NYCFC called Gelnovatch right away to tell him they wanted him to get his forward back. Dang’s scenario, though, was less clear.
“I would have said he wasn’t coming back,” Gelnovatch said. “I thought he was going to get signed.”
But Dang played with a sports hernia last season, and when he went to Real Salt Lake in January for a tryout, he struggled.
“I felt like I was 80, 85 percent of my normal self from who I was in the fall,” Dang said. “So that's also part of the reason that led me to be like, I'm just gonna get surgery, fix my body up and go again.”
The Real Salt Lake coaches agreed, and Dang decided to return to Charlottesville. He got the sports hernia surgery in March. His recovery took him through the summer, all the way up to the start of this season.
He returned Sept. 13 in a trip to No. 6 Louisville. Virginia, only two weeks removed from getting eviscerated 4-1 by George Mason, could really have used a result.
Gelnovatch planned to start Dang and take him off after 45 minutes. But at halftime, the game stood at a scoreless deadlock.
Gelnovatch leaned over.
“He goes, ‘You feel good, right?’” Dang said. “I was like, ‘Okay. Yeah.’”
The plan was still to pull Dang after another 20 minutes. But freshman centerback Zach Ehrenpreis exited with a cramp, and Dang soldiered on for the full 90 minutes, contributing a couple of his vintage roars, anchoring the back line next to graduate center back Sebastian Pop.

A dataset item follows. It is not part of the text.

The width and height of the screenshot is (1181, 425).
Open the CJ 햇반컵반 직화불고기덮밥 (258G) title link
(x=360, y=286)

Dang has played this year alongside Pop and Ehrenpreis at the back of Virginia’s 3-5-2 — one graduate transfer from Norway’s third tier, one precocious freshman, one draft pick. Virginia has kept clean sheets in three of the six games since Dang’s return, against No. 6 Louisville, North Carolina and No. 2 NC State. Dang has not scored yet this season, but he has gone the distance in five of his six games back.
Smith, though, registered his first goal of the season Oct. 1 against Milwaukee. Before that, he had played a secondary role for the first month of the season, coming off the bench and averaging around 30 minutes behind freshman forward Nick Simmonds, the ACC’s joint-leading scorer.

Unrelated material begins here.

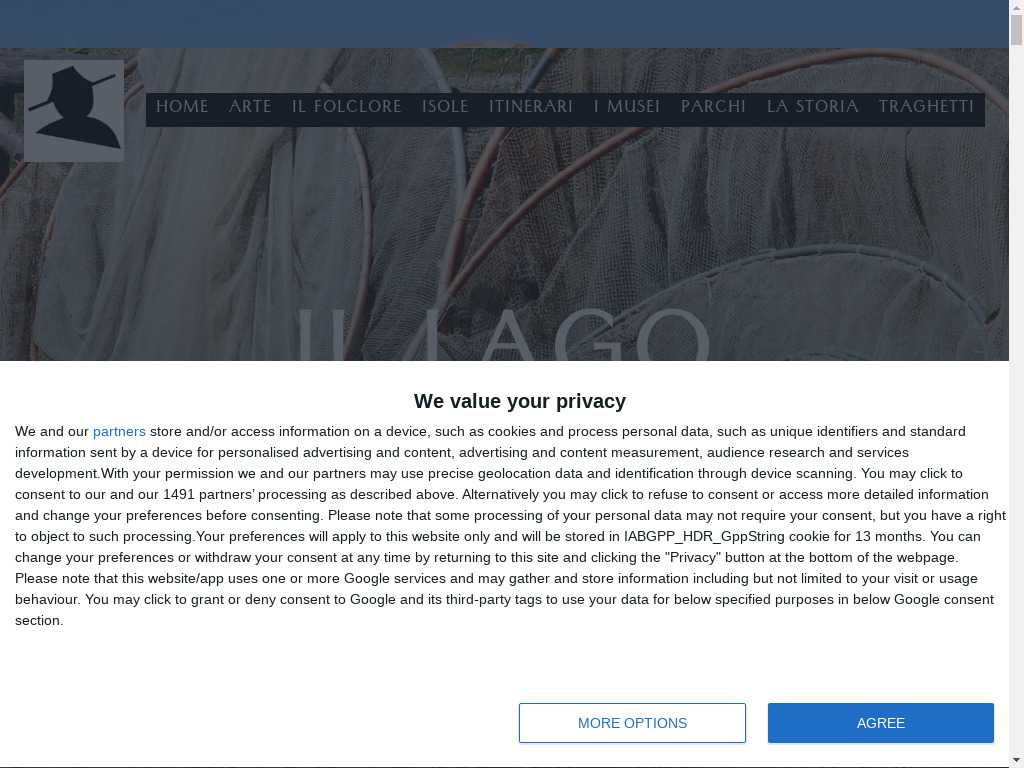The image size is (1024, 768).
Task: Navigate to the Itinerari page
Action: click(x=531, y=107)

“I'm not starting,” Smith said a couple weeks ago, “but I feel like I contribute every time I come in. Obviously it’s frustrating as a striker, if you haven't scored a goal yet. But I definitely know it's coming.”
It came in the 3-2 win against the Panthers. Smith assisted the opening goal and, five minutes later, leveled a bouncing ball on the turn to give the Cavaliers the lead. He started his first game of the season the next game, against No. 2 NC State, playing 66 minutes. He played alongside Simmonds for the first time, Gelnovatch electing to use them in tandem rather than alternatingly. It paid off with a 1-0 win.
A game later, against Notre Dame, Smith doubled his season tally. Simmonds picked the ball up near midfield, turned and arrowed a pass into the run of sophomore defender Alex Parvu. Parvu slotted a ball across the box. Smith, from inside the six-yard box, roofed it.
Like Smith and like Dang, Virginia has rounded into form recently. The Cavaliers sit three points back in the conference table, and with Dang healthy and Smith peaking, they have all the tools they need to finally get over the hump this postseason.
“Everything is like day by day, like game by game,” Smith said. “But we're able to achieve something big this season, if we just stay focused and don't get too ahead of ourselves.”